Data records

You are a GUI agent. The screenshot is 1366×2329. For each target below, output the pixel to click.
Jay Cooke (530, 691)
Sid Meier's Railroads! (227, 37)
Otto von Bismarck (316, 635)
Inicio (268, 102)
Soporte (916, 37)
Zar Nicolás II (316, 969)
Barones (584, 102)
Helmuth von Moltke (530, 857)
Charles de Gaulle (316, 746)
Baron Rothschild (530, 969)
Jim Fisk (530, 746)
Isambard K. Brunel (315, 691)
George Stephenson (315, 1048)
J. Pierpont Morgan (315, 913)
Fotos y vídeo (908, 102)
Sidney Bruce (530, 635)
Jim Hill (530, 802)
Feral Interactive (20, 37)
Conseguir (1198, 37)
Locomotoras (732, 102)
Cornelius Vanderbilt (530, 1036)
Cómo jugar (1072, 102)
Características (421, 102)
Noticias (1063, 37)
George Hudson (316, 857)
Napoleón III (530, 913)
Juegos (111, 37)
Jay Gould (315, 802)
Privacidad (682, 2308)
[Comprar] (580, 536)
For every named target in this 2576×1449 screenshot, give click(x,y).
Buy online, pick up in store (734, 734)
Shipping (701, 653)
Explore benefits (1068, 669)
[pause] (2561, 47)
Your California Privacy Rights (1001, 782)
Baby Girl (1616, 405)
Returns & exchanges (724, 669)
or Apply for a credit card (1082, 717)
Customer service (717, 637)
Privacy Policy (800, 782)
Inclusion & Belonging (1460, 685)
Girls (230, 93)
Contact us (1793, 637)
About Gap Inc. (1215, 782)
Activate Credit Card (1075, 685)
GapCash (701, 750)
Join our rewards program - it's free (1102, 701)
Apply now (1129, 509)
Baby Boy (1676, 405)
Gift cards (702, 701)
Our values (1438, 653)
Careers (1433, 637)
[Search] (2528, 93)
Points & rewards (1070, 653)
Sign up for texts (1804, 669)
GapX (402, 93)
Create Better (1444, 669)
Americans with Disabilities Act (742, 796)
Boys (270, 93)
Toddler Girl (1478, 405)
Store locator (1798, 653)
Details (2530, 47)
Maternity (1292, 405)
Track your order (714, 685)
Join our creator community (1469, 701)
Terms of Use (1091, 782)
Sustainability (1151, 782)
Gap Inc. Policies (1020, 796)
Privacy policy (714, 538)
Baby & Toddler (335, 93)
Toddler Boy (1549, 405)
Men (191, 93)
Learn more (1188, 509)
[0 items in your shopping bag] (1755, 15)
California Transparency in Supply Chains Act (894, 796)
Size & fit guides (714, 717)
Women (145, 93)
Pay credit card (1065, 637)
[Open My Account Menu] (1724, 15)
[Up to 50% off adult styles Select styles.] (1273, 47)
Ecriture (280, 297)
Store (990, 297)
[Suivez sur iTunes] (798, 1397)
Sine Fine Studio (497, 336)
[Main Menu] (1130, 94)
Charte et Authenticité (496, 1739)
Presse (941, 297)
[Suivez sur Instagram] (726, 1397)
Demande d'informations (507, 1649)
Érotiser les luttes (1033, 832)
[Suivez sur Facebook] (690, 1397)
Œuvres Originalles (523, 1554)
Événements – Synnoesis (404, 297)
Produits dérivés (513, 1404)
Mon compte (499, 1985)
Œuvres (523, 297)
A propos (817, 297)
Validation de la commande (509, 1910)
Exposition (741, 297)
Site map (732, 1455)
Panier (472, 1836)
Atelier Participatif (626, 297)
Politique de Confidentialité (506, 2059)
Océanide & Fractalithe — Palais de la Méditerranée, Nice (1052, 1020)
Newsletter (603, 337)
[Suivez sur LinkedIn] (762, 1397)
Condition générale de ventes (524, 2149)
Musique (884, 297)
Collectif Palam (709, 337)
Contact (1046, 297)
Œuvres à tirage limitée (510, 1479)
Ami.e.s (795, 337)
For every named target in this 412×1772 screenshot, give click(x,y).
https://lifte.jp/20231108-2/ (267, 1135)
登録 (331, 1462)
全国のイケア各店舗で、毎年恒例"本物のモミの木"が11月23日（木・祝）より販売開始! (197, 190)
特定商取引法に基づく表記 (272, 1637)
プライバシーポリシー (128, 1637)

EXERCISE PROMPT:
Reproduce exactly what appears from the line containing "Musique (884, 297)" down to the final line of the data.

THE ANSWER:
Musique (884, 297)
Collectif Palam (709, 337)
Contact (1046, 297)
Œuvres à tirage limitée (510, 1479)
Ami.e.s (795, 337)
For every named target in this 412×1772 screenshot, give click(x,y).
https://lifte.jp/20231108-2/ (267, 1135)
登録 (331, 1462)
全国のイケア各店舗で、毎年恒例"本物のモミの木"が11月23日（木・祝）より販売開始! (197, 190)
特定商取引法に基づく表記 (272, 1637)
プライバシーポリシー (128, 1637)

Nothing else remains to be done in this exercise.